• _Task directions_: Copy the stretch from "Table 3. Comparison" through "intensive care unit." in the text on thiol and disulphide correlations in COVID-19 intensive care patients, keeping every word and mark.

• _Text block_:
++++++++
Table 3. Comparison of correlation analysis for total thiol, disulphide levels, GCS, APACHE II in individuals who died from COVID-19 in ICU.
Spearman correlation analysis. APACHE II: Acute Physiology and Chronic Health Evaluation II; SOFA: Sequential Organ Failure Assessment; GCS: Glasgow Coma Scale; TT: total thiol; DB: disulphide bond; COVID-19: Coronavirus disease 2019; ICU: intensive care unit.
| Died from COVID-19 ICU (n=16) | ||||||
| TT | GCS | APACHE II | SOFA | |||
| DB | r | 0.828 | −0.054 | 0.080 | −0.284 | |
| p | ˂0.001 | 0.739 | 0.641 | 0.239 | ||
| TT | r | −0.091 | −0.015 | 0.052 | ||
| p | 0.569 | 0.933 | 0.831 | |||
| GCS | r | −0.420 | −0.414 | |||
| p | 0.011 | 0.078 | ||||
| APACHE II | r | 0.289 | ||||
| p | 0.244 | |||||
The correlation between disulphide levels in discharged patients and total thiol (r=0.859, p<0.001), GCS (r=0.442, p=0.027), and APACHE II (r=−0.453, p=0.026) scores, on the other hand, was statistically significant. The correlation between total thiol levels and GCS (r=0.411, p=0.042) and APACHE II (r=−0.430, p=0.036) scores was found to be statistically significant in the same group (Table 4).
++++++++
• _Exercise data_:
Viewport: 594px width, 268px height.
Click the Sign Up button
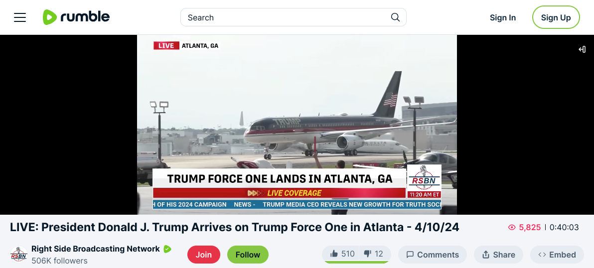556,17
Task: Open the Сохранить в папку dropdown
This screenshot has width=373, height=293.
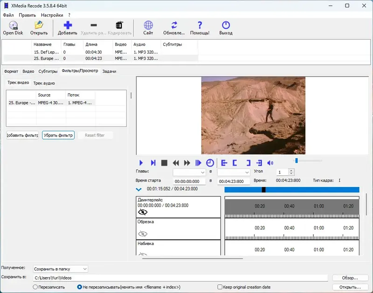Action: click(x=60, y=269)
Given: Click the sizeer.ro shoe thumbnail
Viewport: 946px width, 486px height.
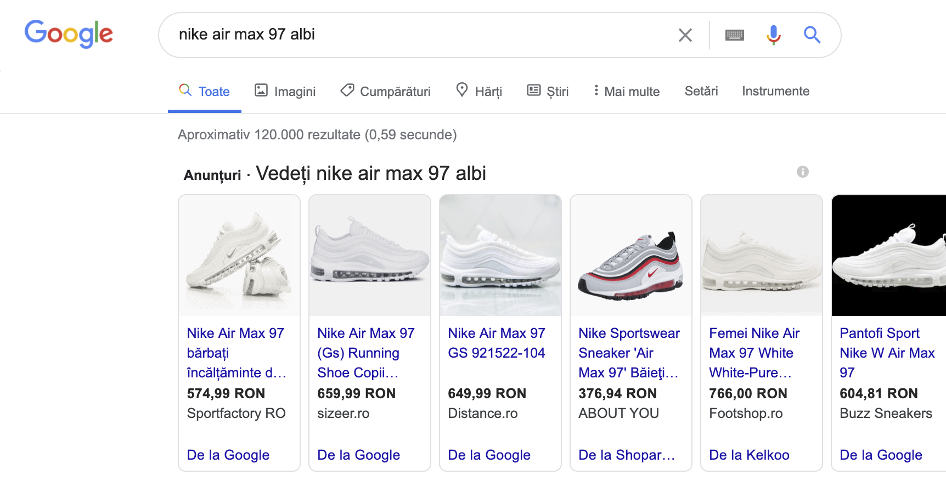Looking at the screenshot, I should tap(370, 256).
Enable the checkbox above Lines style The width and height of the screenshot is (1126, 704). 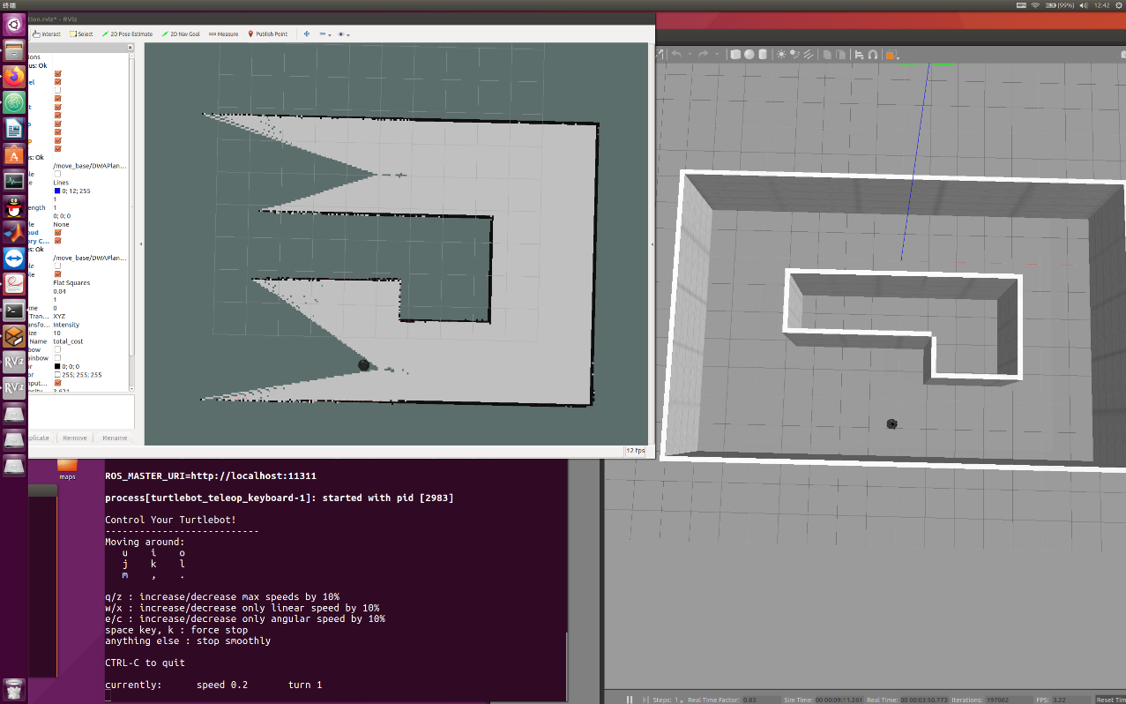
++++++++
• _Response box_:
Table 3. Comparison of correlation analysis for total thiol, disulphide levels, GCS, APACHE II in individuals who died from COVID-19 in ICU.
Spearman correlation analysis. APACHE II: Acute Physiology and Chronic Health Evaluation II; SOFA: Sequential Organ Failure Assessment; GCS: Glasgow Coma Scale; TT: total thiol; DB: disulphide bond; COVID-19: Coronavirus disease 2019; ICU: intensive care unit.